Note that I have been writing since 2000 on the need for changes in pharmacy that do not rely on protective legislation and PBS approval number licences that cause the base price of pharmacy businesses to rise artificially, and create professional environments that are not sustainable or interesting.
Crunch time is right here and now and it is interesting to see the various responses.

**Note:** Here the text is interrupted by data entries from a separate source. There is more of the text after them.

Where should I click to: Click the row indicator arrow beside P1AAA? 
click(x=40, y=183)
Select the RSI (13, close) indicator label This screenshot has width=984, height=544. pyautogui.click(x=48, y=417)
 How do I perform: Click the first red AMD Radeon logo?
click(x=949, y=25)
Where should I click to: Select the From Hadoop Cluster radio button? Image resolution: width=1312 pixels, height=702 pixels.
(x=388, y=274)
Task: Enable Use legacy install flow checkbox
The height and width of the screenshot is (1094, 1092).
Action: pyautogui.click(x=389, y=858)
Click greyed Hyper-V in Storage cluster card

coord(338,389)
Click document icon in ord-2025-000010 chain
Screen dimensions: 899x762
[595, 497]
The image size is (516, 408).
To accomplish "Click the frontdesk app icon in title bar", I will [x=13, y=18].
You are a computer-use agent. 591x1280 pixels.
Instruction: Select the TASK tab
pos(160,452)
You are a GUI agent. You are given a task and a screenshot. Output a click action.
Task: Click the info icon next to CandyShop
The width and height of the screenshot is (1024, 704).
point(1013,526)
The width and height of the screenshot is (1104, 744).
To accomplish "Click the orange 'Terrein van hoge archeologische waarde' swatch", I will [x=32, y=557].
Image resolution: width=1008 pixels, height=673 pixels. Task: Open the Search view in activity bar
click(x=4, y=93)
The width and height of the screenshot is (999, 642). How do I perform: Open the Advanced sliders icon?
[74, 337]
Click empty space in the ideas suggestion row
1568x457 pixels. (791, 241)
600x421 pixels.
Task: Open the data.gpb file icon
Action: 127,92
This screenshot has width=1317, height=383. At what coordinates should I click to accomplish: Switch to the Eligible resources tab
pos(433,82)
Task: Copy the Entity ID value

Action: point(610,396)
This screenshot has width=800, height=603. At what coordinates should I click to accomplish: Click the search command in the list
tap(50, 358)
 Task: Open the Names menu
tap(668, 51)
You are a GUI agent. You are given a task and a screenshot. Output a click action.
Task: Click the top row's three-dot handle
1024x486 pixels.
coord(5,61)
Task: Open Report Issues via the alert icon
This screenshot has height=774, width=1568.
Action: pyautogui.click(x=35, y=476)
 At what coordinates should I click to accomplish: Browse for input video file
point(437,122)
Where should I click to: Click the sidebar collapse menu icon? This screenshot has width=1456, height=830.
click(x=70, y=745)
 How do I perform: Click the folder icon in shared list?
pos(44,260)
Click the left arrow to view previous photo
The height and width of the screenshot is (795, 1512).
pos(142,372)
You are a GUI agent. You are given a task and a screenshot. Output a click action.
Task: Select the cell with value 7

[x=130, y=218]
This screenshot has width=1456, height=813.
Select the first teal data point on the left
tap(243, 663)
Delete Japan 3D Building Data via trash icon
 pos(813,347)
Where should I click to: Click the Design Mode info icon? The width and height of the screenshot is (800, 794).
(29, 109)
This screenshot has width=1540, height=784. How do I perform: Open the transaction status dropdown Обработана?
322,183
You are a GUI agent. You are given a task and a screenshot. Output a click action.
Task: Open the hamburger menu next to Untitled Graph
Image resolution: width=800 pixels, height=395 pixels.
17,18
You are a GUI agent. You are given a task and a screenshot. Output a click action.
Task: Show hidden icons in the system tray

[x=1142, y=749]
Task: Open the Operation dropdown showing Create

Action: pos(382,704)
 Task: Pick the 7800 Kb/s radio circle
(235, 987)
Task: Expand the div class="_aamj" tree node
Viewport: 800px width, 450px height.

* Some are selling out or walking away.
* Some are creating discount model pharmacies and a life of extreme stress.
* Some are walking from the PBS and replacing with a range of services such as compounding, nutritional consulting etc. – they are doing well on much smaller turnovers.
* Some are simply crawling into a hole to “wait and see”.
I feel sorry for the last group, because they will be the first casualties in the war of attrition that community pharmacy has become.
Only a handful have had a vision and a plan, and have been methodically working along their objectives. They are the true leaders.
The sad thing is that pharmacy still has a great range of activities available that can provide interesting work and job satisfaction. The problem here is that most pharmacies that can actually deliver this are located in overseas countries.
When I first entered the ranks of pharmacy, most pharmacists were self confident, assertive and well motivated.
Today, I see a range of very timid people who have unhealthily placed their total reliance on PGA led policies and blindly followed them.
As I have often said before, an organisation that is artificially given charge over 100% of pharmacists but really only pursues the interests of 35% of those pharmacists does not exhibit realistic and mature leadership.
And that is why pharmacy is where it is, with pharmacists exhibiting true creativity being diverted and stifled.
There is a lot of money being spent on a lot of projects and systems with no satisfying outcome.
But really, ask yourself a question.
”Am I better off financially, do I enjoy my work and can I see the profession progressing as a whole?”
If your answer to that question is truly a “yes” then you are really blessed.